- [What is needed]: The full data must be written out exactly, with every line included.
══ Records supplied
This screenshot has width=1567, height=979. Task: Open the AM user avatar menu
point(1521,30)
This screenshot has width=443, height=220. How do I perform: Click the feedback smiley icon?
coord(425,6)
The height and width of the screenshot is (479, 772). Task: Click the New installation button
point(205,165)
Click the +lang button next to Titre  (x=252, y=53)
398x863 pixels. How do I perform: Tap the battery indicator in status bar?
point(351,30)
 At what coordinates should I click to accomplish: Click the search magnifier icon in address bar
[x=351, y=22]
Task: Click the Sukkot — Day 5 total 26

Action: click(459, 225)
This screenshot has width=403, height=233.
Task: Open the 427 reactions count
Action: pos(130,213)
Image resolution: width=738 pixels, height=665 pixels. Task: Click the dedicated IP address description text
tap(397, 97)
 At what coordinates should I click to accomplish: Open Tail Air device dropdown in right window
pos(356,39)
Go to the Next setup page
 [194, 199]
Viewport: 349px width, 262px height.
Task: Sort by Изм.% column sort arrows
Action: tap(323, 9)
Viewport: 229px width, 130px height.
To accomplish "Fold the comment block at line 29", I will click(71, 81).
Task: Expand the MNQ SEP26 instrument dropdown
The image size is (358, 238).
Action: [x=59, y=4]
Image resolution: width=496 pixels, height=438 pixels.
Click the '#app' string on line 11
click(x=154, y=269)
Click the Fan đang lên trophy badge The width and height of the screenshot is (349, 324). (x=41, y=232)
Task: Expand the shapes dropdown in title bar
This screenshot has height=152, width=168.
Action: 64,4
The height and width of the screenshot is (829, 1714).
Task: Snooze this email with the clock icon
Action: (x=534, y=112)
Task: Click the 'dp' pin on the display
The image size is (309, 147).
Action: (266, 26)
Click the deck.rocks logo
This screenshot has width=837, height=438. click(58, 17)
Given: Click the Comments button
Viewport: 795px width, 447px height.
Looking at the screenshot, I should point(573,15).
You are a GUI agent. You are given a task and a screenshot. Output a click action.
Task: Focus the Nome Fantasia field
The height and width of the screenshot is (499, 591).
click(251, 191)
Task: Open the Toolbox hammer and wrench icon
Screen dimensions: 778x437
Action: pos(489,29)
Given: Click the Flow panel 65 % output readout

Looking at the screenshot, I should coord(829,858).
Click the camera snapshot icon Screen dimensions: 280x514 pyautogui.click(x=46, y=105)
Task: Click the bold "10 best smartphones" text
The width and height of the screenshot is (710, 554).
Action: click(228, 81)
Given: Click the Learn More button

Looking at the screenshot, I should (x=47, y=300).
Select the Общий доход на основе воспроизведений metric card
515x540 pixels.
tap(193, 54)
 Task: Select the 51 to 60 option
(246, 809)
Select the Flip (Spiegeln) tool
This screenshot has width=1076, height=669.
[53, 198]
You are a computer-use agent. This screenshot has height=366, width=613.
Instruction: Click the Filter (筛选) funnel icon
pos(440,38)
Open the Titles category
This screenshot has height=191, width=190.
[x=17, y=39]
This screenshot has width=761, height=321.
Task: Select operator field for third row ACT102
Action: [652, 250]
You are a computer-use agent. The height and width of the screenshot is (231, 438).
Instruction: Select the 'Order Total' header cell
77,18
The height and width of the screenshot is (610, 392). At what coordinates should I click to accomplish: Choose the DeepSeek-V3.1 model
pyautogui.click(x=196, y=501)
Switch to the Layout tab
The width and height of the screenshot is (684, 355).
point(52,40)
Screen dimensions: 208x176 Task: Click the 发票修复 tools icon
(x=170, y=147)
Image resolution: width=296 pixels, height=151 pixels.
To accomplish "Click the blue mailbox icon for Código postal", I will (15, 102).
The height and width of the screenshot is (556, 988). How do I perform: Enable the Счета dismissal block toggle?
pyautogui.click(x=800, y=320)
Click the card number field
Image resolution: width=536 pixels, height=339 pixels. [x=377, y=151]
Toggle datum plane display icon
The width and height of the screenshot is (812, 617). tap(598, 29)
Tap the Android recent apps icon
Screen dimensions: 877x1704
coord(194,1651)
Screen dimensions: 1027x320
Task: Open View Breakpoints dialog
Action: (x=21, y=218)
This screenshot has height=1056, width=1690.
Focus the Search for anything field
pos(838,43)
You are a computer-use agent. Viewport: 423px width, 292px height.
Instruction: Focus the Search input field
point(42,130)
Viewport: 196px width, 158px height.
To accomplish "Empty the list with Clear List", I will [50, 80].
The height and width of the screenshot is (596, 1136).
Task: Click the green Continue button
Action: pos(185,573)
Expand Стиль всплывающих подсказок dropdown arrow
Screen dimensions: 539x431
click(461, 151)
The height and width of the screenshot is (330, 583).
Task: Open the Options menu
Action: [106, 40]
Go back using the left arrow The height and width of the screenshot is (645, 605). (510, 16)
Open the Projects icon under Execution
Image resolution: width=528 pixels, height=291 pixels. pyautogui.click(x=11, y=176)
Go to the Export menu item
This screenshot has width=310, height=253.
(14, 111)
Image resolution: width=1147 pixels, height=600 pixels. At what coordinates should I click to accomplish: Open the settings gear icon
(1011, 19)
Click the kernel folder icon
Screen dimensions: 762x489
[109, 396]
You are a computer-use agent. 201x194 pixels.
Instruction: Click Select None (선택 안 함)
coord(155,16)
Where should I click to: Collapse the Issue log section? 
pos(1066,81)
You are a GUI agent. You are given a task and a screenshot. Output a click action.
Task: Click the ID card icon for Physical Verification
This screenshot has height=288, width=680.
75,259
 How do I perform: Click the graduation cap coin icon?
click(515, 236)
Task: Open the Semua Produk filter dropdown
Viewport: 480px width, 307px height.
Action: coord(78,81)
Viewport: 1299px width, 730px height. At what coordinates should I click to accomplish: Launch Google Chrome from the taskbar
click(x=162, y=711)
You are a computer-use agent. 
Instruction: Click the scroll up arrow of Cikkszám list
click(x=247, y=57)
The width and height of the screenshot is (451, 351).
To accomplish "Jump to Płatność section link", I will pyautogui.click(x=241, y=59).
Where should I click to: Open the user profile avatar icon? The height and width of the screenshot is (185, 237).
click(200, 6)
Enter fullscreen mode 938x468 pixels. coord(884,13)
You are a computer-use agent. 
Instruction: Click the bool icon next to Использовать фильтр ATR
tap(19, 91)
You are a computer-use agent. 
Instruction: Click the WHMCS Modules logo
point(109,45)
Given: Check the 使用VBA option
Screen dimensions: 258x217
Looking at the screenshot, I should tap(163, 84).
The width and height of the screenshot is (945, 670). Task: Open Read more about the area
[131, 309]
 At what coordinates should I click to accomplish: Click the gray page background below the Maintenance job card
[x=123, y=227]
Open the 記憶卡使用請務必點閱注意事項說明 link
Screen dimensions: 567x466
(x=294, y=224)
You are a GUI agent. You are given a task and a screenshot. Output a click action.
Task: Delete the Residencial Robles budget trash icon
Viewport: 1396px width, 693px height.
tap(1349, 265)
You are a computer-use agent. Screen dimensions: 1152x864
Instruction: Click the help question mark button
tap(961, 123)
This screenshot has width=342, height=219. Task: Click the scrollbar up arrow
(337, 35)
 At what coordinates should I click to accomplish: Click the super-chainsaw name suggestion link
════
- [Result of this task]:
This screenshot has width=1567, height=979. Task: Open the AM user avatar menu
point(1521,30)
This screenshot has width=443, height=220. How do I perform: Click the feedback smiley icon?
coord(425,6)
The height and width of the screenshot is (479, 772). Task: Click the New installation button
point(205,165)
Click the +lang button next to Titre  (x=252, y=53)
398x863 pixels. How do I perform: Tap the battery indicator in status bar?
point(351,30)
 At what coordinates should I click to accomplish: Click the search magnifier icon in address bar
[x=351, y=22]
Task: Click the Sukkot — Day 5 total 26

Action: click(459, 225)
This screenshot has width=403, height=233.
Task: Open the 427 reactions count
Action: pos(130,213)
Image resolution: width=738 pixels, height=665 pixels. Task: Click the dedicated IP address description text
tap(397, 97)
 At what coordinates should I click to accomplish: Open Tail Air device dropdown in right window
pos(356,39)
Go to the Next setup page
 [194, 199]
Viewport: 349px width, 262px height.
Task: Sort by Изм.% column sort arrows
Action: tap(323, 9)
Viewport: 229px width, 130px height.
To accomplish "Fold the comment block at line 29", I will click(71, 81).
Task: Expand the MNQ SEP26 instrument dropdown
The image size is (358, 238).
Action: [x=59, y=4]
Image resolution: width=496 pixels, height=438 pixels.
Click the '#app' string on line 11
click(x=154, y=269)
Click the Fan đang lên trophy badge The width and height of the screenshot is (349, 324). (x=41, y=232)
Task: Expand the shapes dropdown in title bar
This screenshot has height=152, width=168.
Action: 64,4
The height and width of the screenshot is (829, 1714).
Task: Snooze this email with the clock icon
Action: (x=534, y=112)
Task: Click the 'dp' pin on the display
The image size is (309, 147).
Action: (266, 26)
Click the deck.rocks logo
This screenshot has width=837, height=438. click(58, 17)
Given: Click the Comments button
Viewport: 795px width, 447px height.
Looking at the screenshot, I should point(573,15).
You are a GUI agent. You are given a task and a screenshot. Output a click action.
Task: Focus the Nome Fantasia field
The height and width of the screenshot is (499, 591).
click(251, 191)
Task: Open the Toolbox hammer and wrench icon
Screen dimensions: 778x437
Action: pos(489,29)
Given: Click the Flow panel 65 % output readout

Looking at the screenshot, I should coord(829,858).
Click the camera snapshot icon Screen dimensions: 280x514 pyautogui.click(x=46, y=105)
Task: Click the bold "10 best smartphones" text
The width and height of the screenshot is (710, 554).
Action: click(228, 81)
Given: Click the Learn More button

Looking at the screenshot, I should (x=47, y=300).
Select the Общий доход на основе воспроизведений metric card
515x540 pixels.
tap(193, 54)
 Task: Select the 51 to 60 option
(246, 809)
Select the Flip (Spiegeln) tool
This screenshot has width=1076, height=669.
[53, 198]
You are a computer-use agent. This screenshot has height=366, width=613.
Instruction: Click the Filter (筛选) funnel icon
pos(440,38)
Open the Titles category
This screenshot has height=191, width=190.
[x=17, y=39]
This screenshot has width=761, height=321.
Task: Select operator field for third row ACT102
Action: [652, 250]
You are a computer-use agent. The height and width of the screenshot is (231, 438).
Instruction: Select the 'Order Total' header cell
77,18
The height and width of the screenshot is (610, 392). At what coordinates should I click to accomplish: Choose the DeepSeek-V3.1 model
pyautogui.click(x=196, y=501)
Switch to the Layout tab
The width and height of the screenshot is (684, 355).
point(52,40)
Screen dimensions: 208x176 Task: Click the 发票修复 tools icon
(x=170, y=147)
Image resolution: width=296 pixels, height=151 pixels.
To accomplish "Click the blue mailbox icon for Código postal", I will (15, 102).
The height and width of the screenshot is (556, 988). How do I perform: Enable the Счета dismissal block toggle?
pyautogui.click(x=800, y=320)
Click the card number field
Image resolution: width=536 pixels, height=339 pixels. [x=377, y=151]
Toggle datum plane display icon
The width and height of the screenshot is (812, 617). tap(598, 29)
Tap the Android recent apps icon
Screen dimensions: 877x1704
coord(194,1651)
Screen dimensions: 1027x320
Task: Open View Breakpoints dialog
Action: (x=21, y=218)
This screenshot has height=1056, width=1690.
Focus the Search for anything field
pos(838,43)
You are a computer-use agent. Viewport: 423px width, 292px height.
Instruction: Focus the Search input field
point(42,130)
Viewport: 196px width, 158px height.
To accomplish "Empty the list with Clear List", I will [50, 80].
The height and width of the screenshot is (596, 1136).
Task: Click the green Continue button
Action: pos(185,573)
Expand Стиль всплывающих подсказок dropdown arrow
Screen dimensions: 539x431
click(461, 151)
The height and width of the screenshot is (330, 583).
Task: Open the Options menu
Action: [106, 40]
Go back using the left arrow The height and width of the screenshot is (645, 605). (510, 16)
Open the Projects icon under Execution
Image resolution: width=528 pixels, height=291 pixels. pyautogui.click(x=11, y=176)
Go to the Export menu item
This screenshot has width=310, height=253.
(14, 111)
Image resolution: width=1147 pixels, height=600 pixels. At what coordinates should I click to accomplish: Open the settings gear icon
(1011, 19)
Click the kernel folder icon
Screen dimensions: 762x489
[109, 396]
You are a computer-use agent. 201x194 pixels.
Instruction: Click Select None (선택 안 함)
coord(155,16)
Where should I click to: Collapse the Issue log section? 
pos(1066,81)
You are a GUI agent. You are given a task and a screenshot. Output a click action.
Task: Click the ID card icon for Physical Verification
This screenshot has height=288, width=680.
75,259
 How do I perform: Click the graduation cap coin icon?
click(515, 236)
Task: Open the Semua Produk filter dropdown
Viewport: 480px width, 307px height.
Action: coord(78,81)
Viewport: 1299px width, 730px height. At what coordinates should I click to accomplish: Launch Google Chrome from the taskbar
click(x=162, y=711)
You are a computer-use agent. 
Instruction: Click the scroll up arrow of Cikkszám list
click(x=247, y=57)
The width and height of the screenshot is (451, 351).
To accomplish "Jump to Płatność section link", I will pyautogui.click(x=241, y=59).
Where should I click to: Open the user profile avatar icon? The height and width of the screenshot is (185, 237).
click(200, 6)
Enter fullscreen mode 938x468 pixels. coord(884,13)
You are a computer-use agent. 
Instruction: Click the bool icon next to Использовать фильтр ATR
tap(19, 91)
You are a computer-use agent. 
Instruction: Click the WHMCS Modules logo
point(109,45)
Given: Check the 使用VBA option
Screen dimensions: 258x217
Looking at the screenshot, I should tap(163, 84).
The width and height of the screenshot is (945, 670). Task: Open Read more about the area
[131, 309]
 At what coordinates should I click to accomplish: Click the gray page background below the Maintenance job card
[x=123, y=227]
Open the 記憶卡使用請務必點閱注意事項說明 link
Screen dimensions: 567x466
(x=294, y=224)
You are a GUI agent. You are given a task and a screenshot. Output a click action.
Task: Delete the Residencial Robles budget trash icon
Viewport: 1396px width, 693px height.
tap(1349, 265)
You are a computer-use agent. Screen dimensions: 1152x864
Instruction: Click the help question mark button
tap(961, 123)
This screenshot has width=342, height=219. Task: Click the scrollbar up arrow
(337, 35)
 At what coordinates should I click to accomplish: Click the super-chainsaw name suggestion link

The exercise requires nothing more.